Fannin is an unincorporated community located in northwest Rankin County, Mississippi, United States, near the cities of Jackson, Flowood, Brandon, and Ridgeland, loosely bordered by the Pearl River (presently the Ross Barnett Reservoir following impoundment) and Pelahatchie Creek. Originally occupied by Native Americans, the eventual settlement became a thriving agricultural-based town post Civil War, through the first half of the twentieth century. The decline of the railroads, the impoundment of the Pearl River, and the general migration of settlers toward nearby cities led to Fannin's eventual dis-incorporation and transition into a mostly rural residential community (though a few small businesses remain).

Early history and settlement
The area comprising eventual Fannin was originally inhabited by Choctaw and Chickasaw tribes. Following Mississippi being granted statehood in 1817- as well as the expulsion of local Indian tribes to Oklahoma- early settlers from the Carolinas claimed available land grants in the 1830s. The first settlers of Fannin were drawn to the area largely due to the abundance of grazing land, timber resources, and natural springs. These handful of early settler further sub-divided their land holdings to other settlers over a roughly 60 year period, resulting in moderate population growth, and the establishment of thriving timber and agricultural industries by 1900.

The town of Fannin
By approximately 1840, inhabitants of the area were starting to identify as a town proper, referred to then as the "little city" of Fannin. Local lore suggests the town took the name "Fannin" after a soldier of the same name died in a house fire. A small city section of schools, churches, stores, and other small businesses developed, centralized among the estates of land owners and slave holders. Still largely agriculturally based, the years approaching the turn of the century saw the growth of saw and timber mills, cotton gins, and livestock-based industries. Educational institution sprouted up, attended by children of wealthy land owners. Schoolhouses were maintained for the children of slaves and black free-men. A community college was established by a local chapter of Masons, which housed in its tower a silver bell, cast from metal of 200 silver-dollars donated by wealthy residents.

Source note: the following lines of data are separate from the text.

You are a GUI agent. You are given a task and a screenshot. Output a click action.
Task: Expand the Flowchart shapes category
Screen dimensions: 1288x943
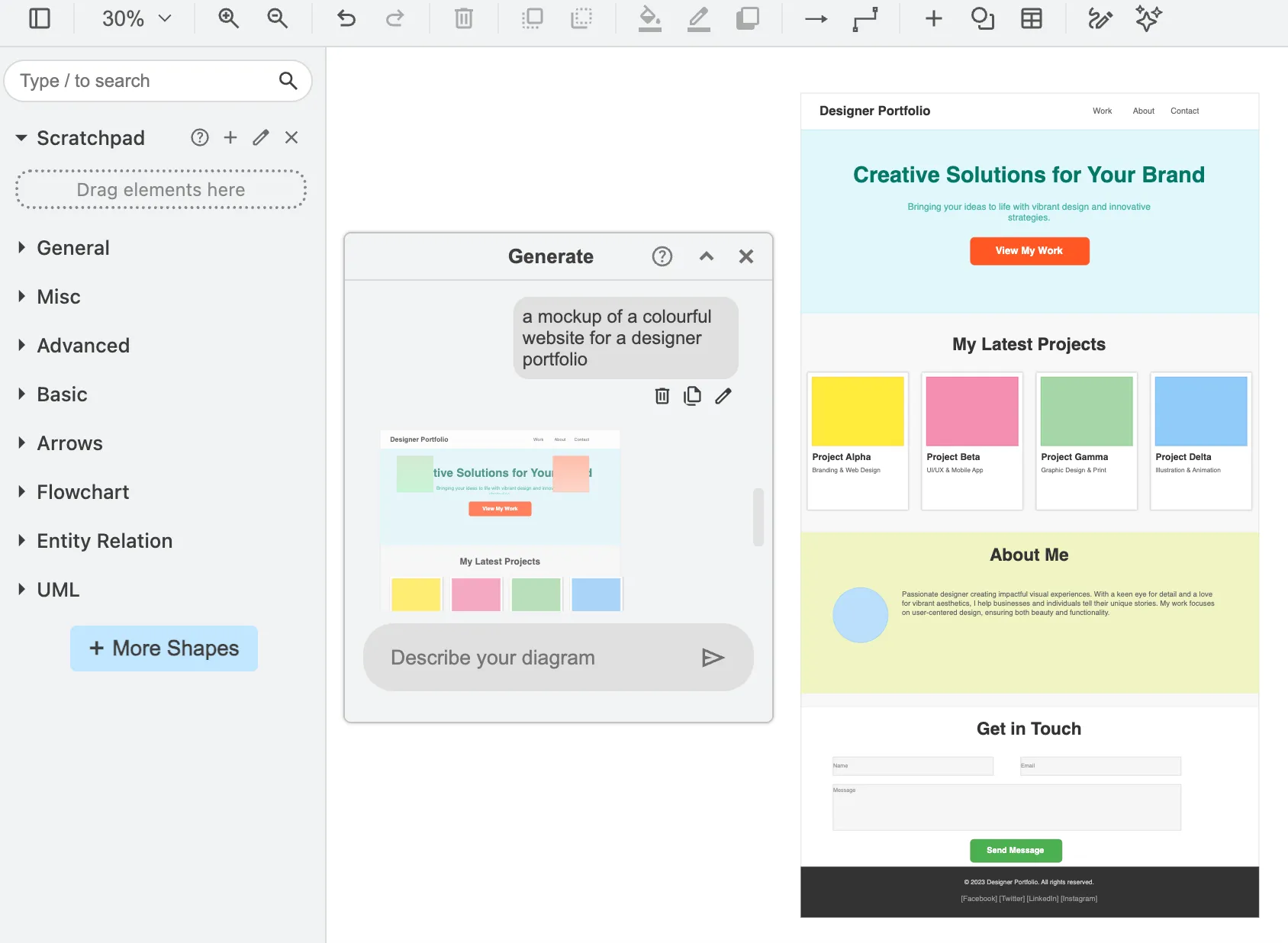82,492
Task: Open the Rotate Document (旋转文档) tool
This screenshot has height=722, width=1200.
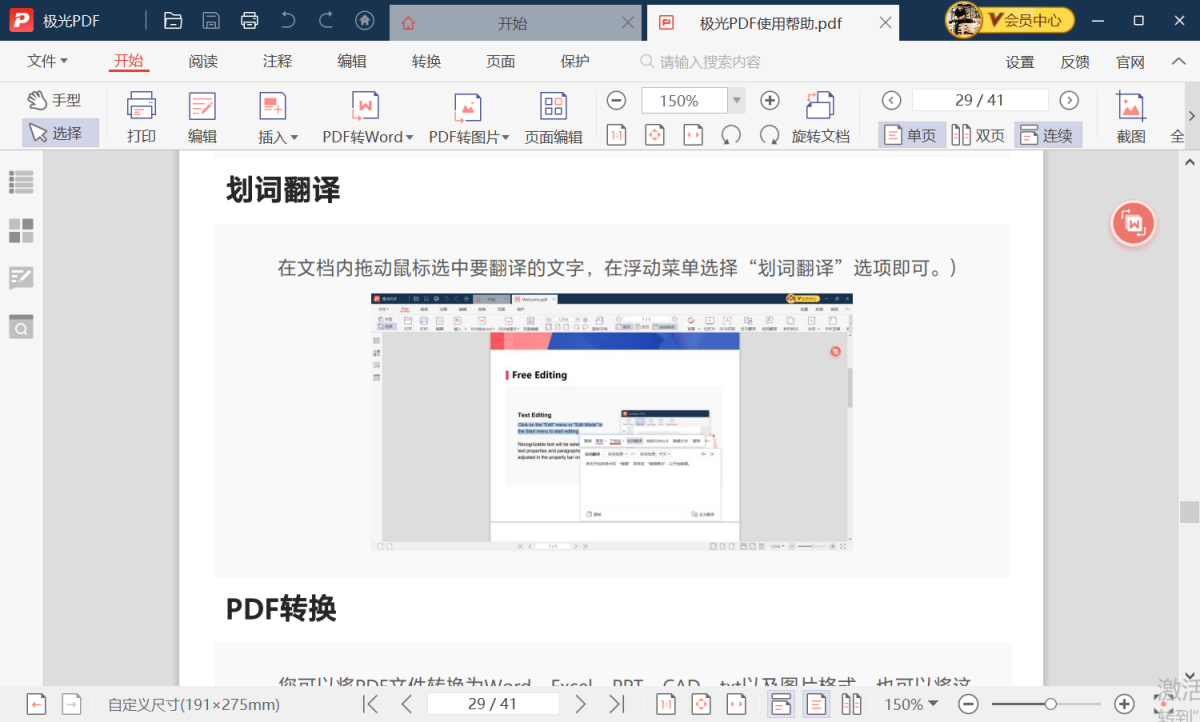Action: pyautogui.click(x=820, y=117)
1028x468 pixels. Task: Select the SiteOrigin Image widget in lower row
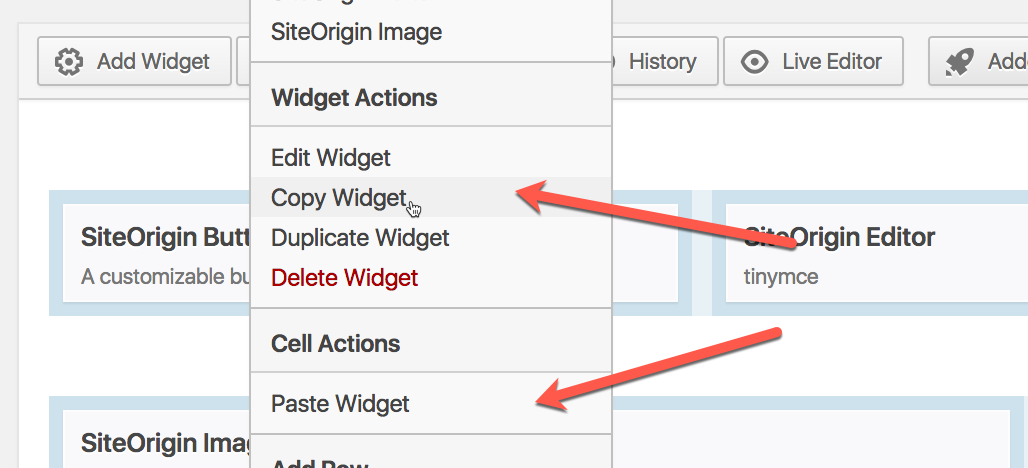pos(150,440)
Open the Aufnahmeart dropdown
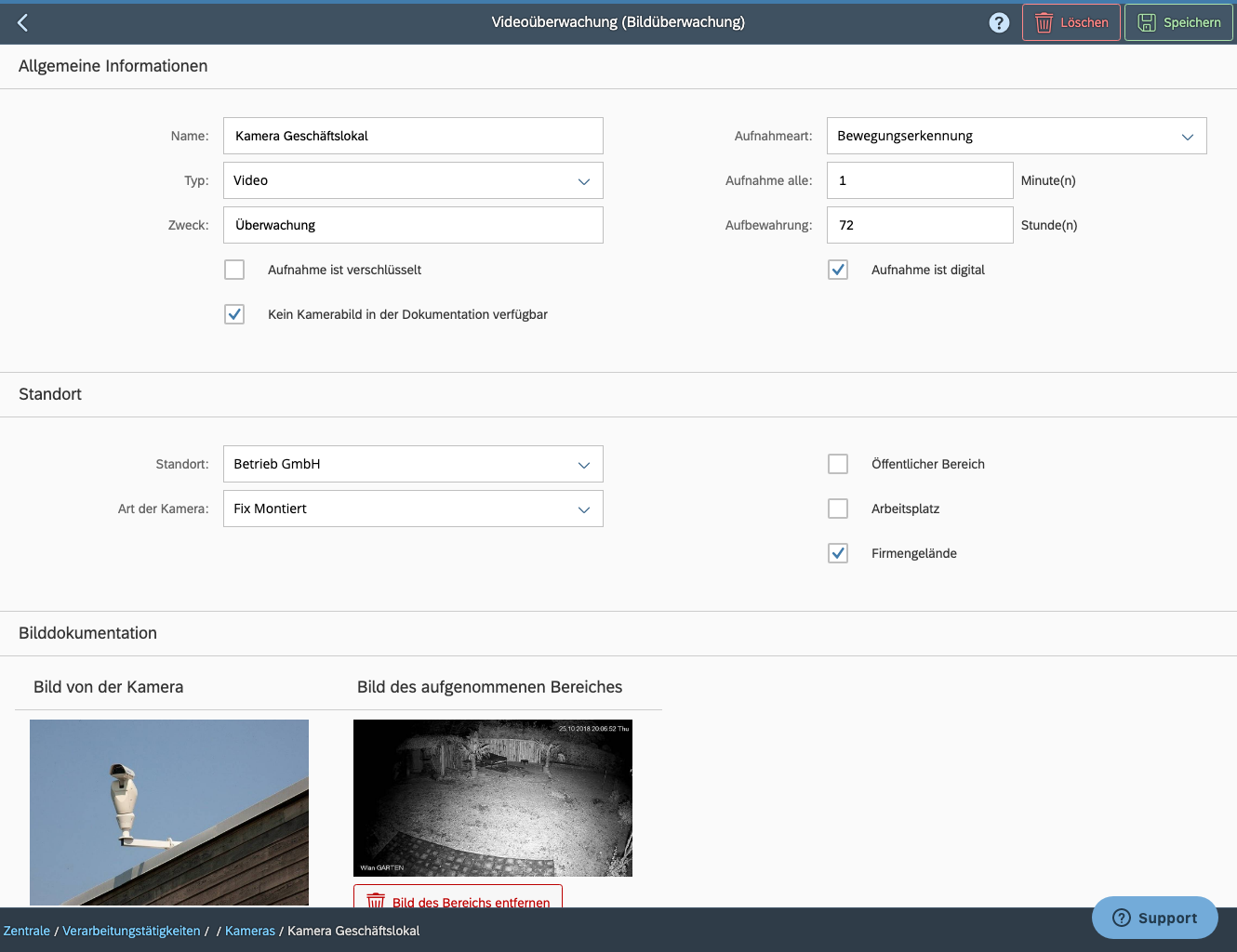This screenshot has width=1237, height=952. [x=1188, y=136]
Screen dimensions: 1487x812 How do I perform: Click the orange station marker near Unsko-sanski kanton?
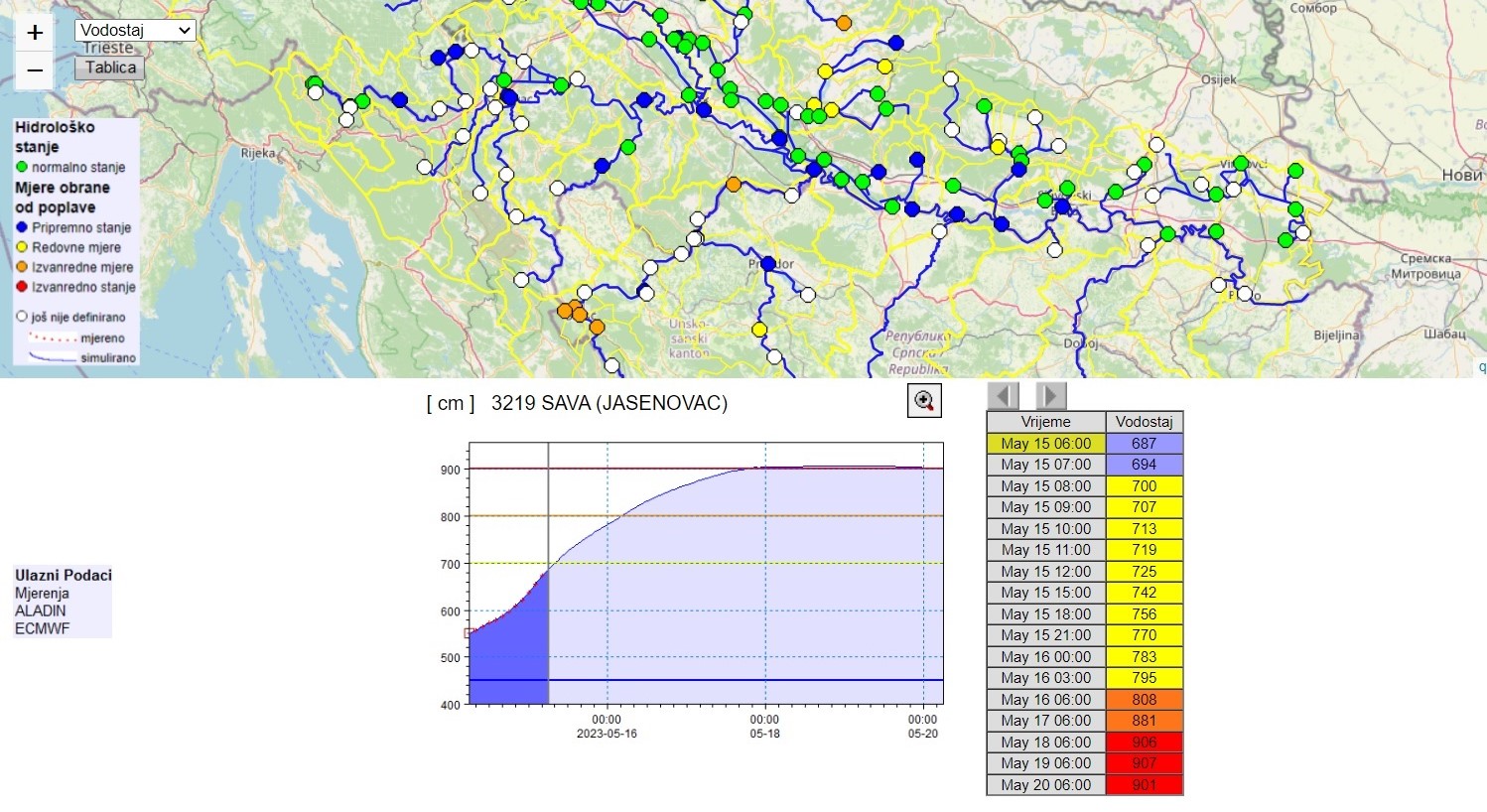click(x=597, y=328)
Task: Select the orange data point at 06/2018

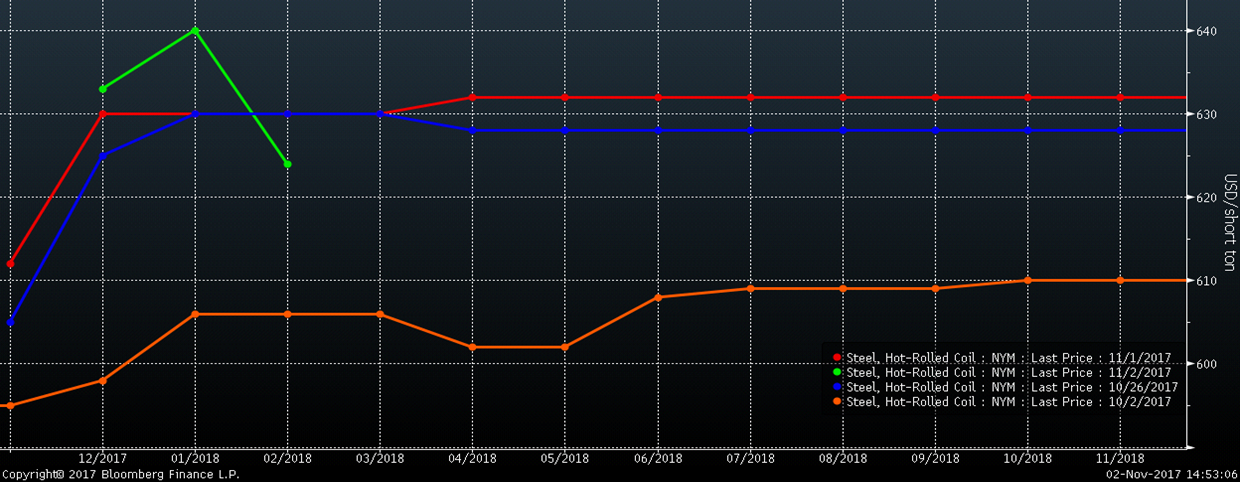Action: [x=658, y=297]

The sound of the bell ringing became a staple of the Fannin community, but was lost, or perhaps stolen, when the college transitioned to a new location in the early 20th century.

New Fannin and decline
The 1920s was a period of transition for the town of Fannin. Railroad lines were established just west of the town proper, where a terminal was built to service the towns of Jackson and Union. Many industries and businesses, most notably the Masonic college, were relocated three miles to the west of the original city center in order to be better served by the train line. This area became known as "New Fannin," and though the rail line opened up the community to more convenient access to nearby cities, it also marked the slow decline of the town's population, as industry and business migrated from the city center, and school children began being served by schools outside of the town proper. Slowly, the town of Fannin dissipated, and New Fannin never developed into the thriving city center that "old" Fannin had once been.

Modern day Fannin community
From about 1930 to present-day, Fannin slowly devolved from an established town, into a rural farm community, and finally into little more than a geographic point of reference and curiosity known by local residents. A small grouping of churches and businesses remain at the intersection of present-day Fannin Landing Circle and Highway 471, marking the remains of the once thriving city center. The turning point of Fannin's decline can be traced, largely, back to the mid-1950s, following the dismantlement of the rail-line, when the Pearl River was impounded to create the Ross Barnett Reservoir in an effort to provide a drinking water resource for the nearby city of Jackson. At that time, a state agency- the Pearl River Valley Water Supply District (PRVWSD)- was created to manage the newly created watershed land. Land for residential development became much more valuable than for agricultural and industrial use, and, as a result, land sales focused more on the building of new homes in the rural setting, rather than large expanses of farm or timber land. Nearby cities of Jackson, Flowood, Brandon, and Ridgeland serve as city centers for Fannin residents’ commercial needs; school children attend Rankin County Schools based in Brandon; and, ultimately, following improvements in roads and transportation methods, the infrastructure of a town proper in the Fannin community became unnecessary. Today, Fannin is little more than an intersection of two rural roads, surrounded by a few old farmhomes, and mostly modern residential developments and subdivisions.